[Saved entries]
****************************************

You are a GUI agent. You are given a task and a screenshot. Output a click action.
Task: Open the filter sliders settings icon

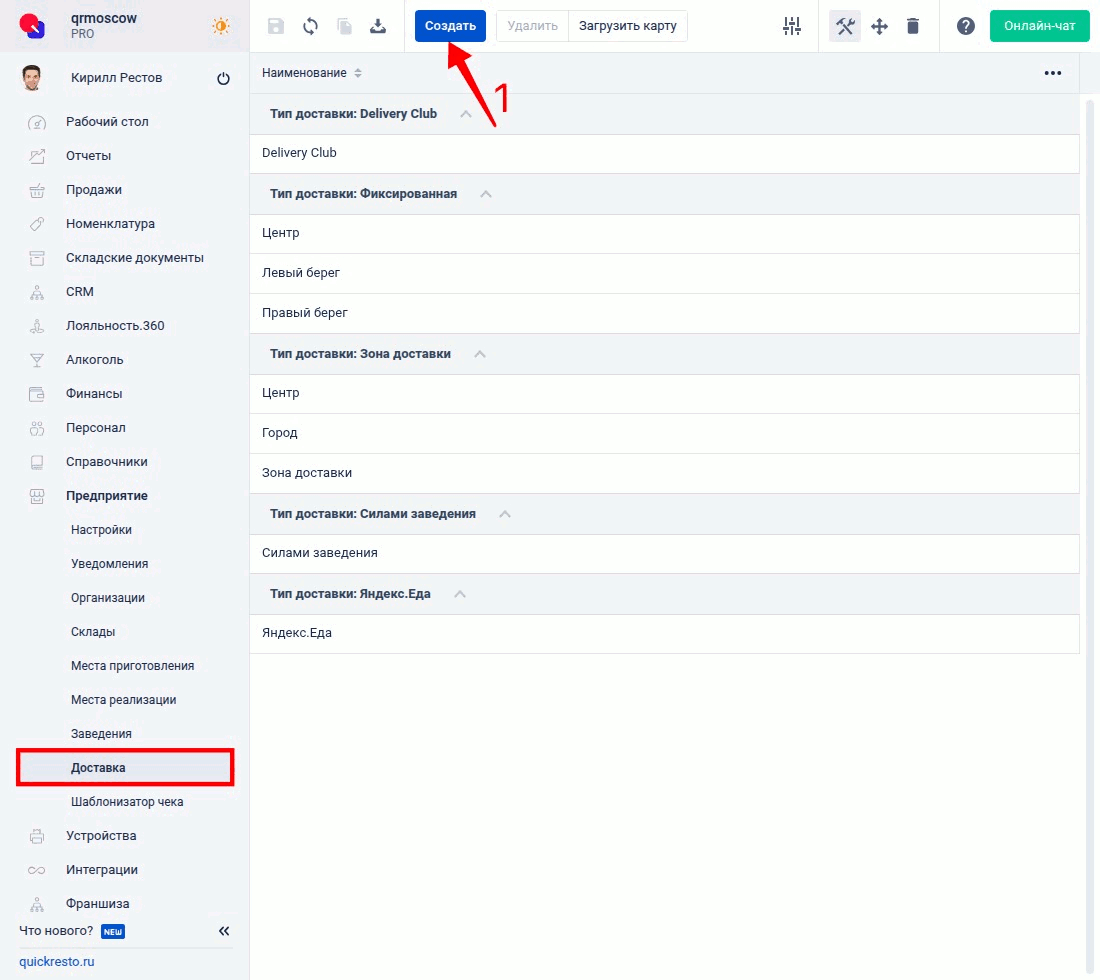(x=792, y=26)
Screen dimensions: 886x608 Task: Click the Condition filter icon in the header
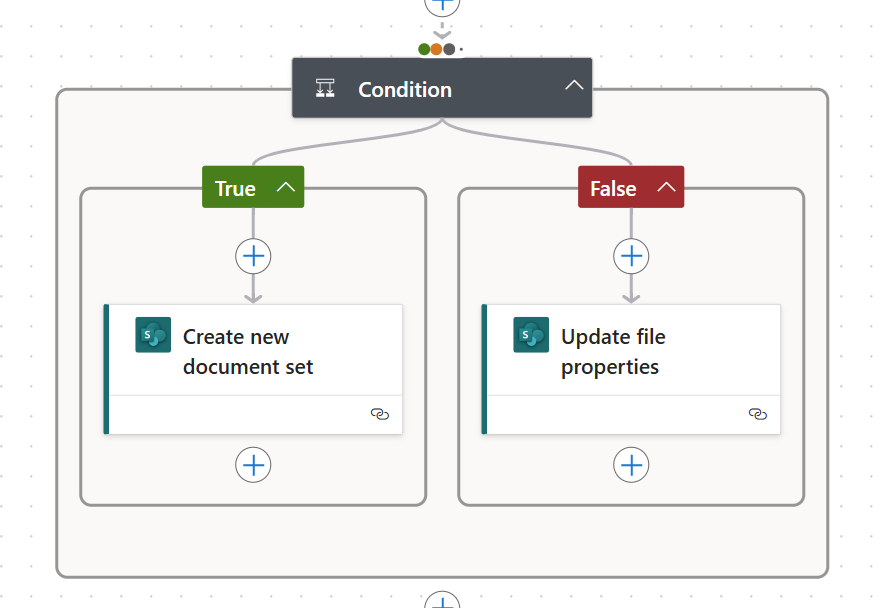324,88
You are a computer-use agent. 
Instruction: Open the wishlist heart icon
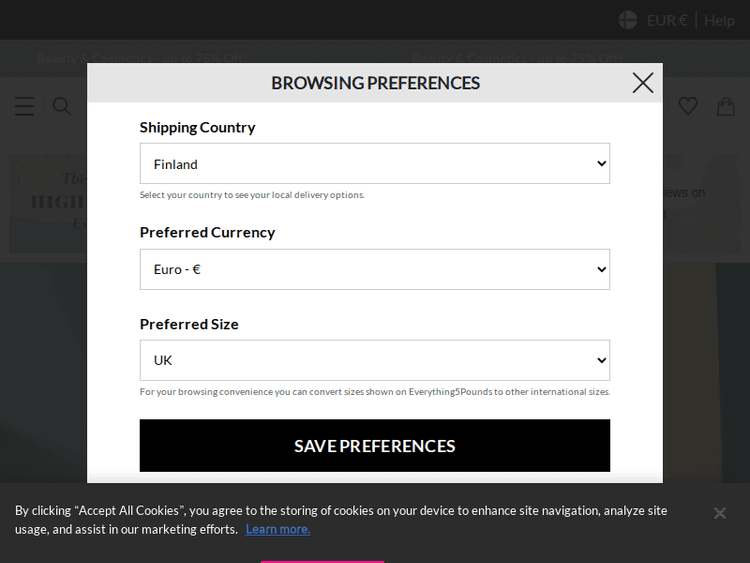688,106
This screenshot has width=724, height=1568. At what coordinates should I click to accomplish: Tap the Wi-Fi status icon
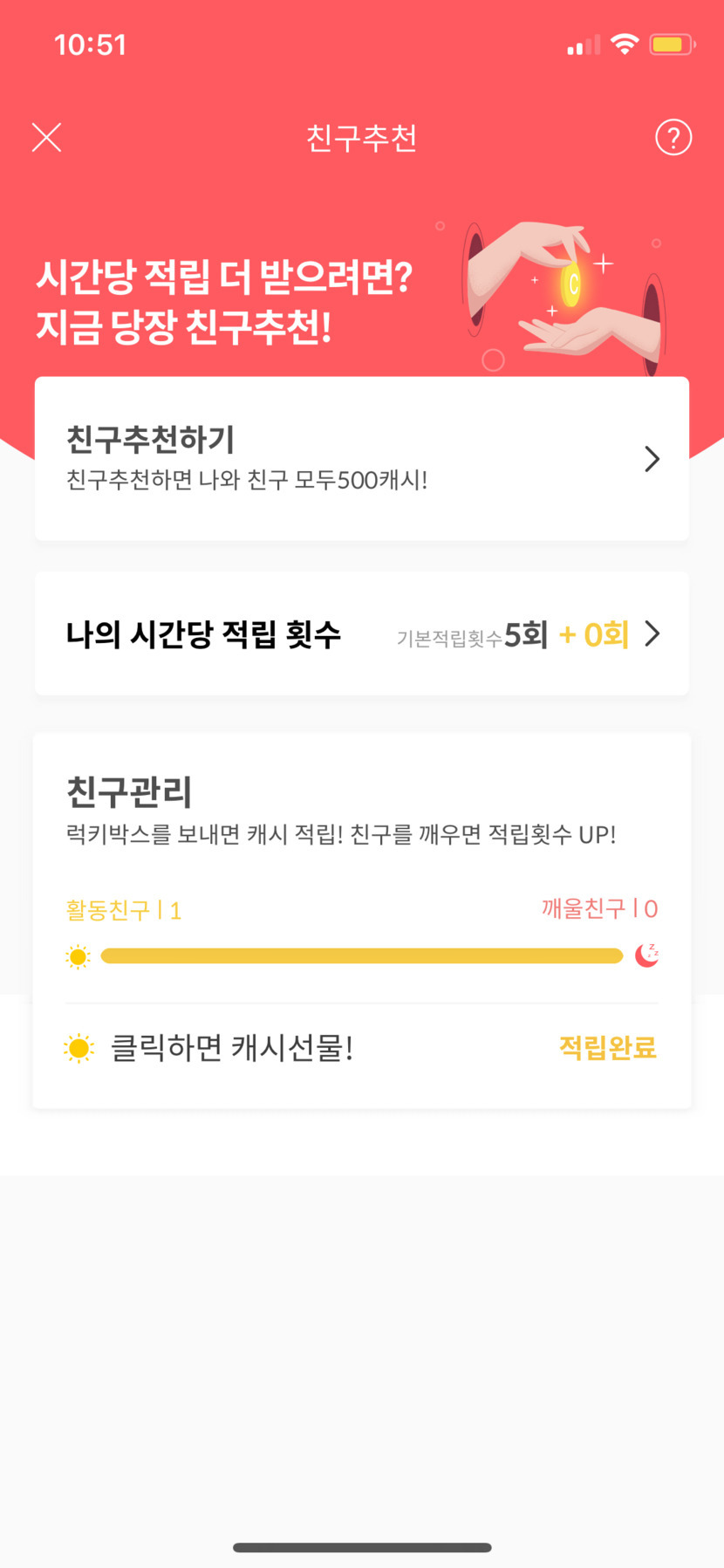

****************************************

Copy out exactly the lines that begin at the line with "Instruction: Open the wishlist heart icon" and end at the final line of the entries above. Leave out the pictures.

Instruction: Open the wishlist heart icon
688,106
This screenshot has width=724, height=1568. At what coordinates should I click to accomplish: Tap the Wi-Fi status icon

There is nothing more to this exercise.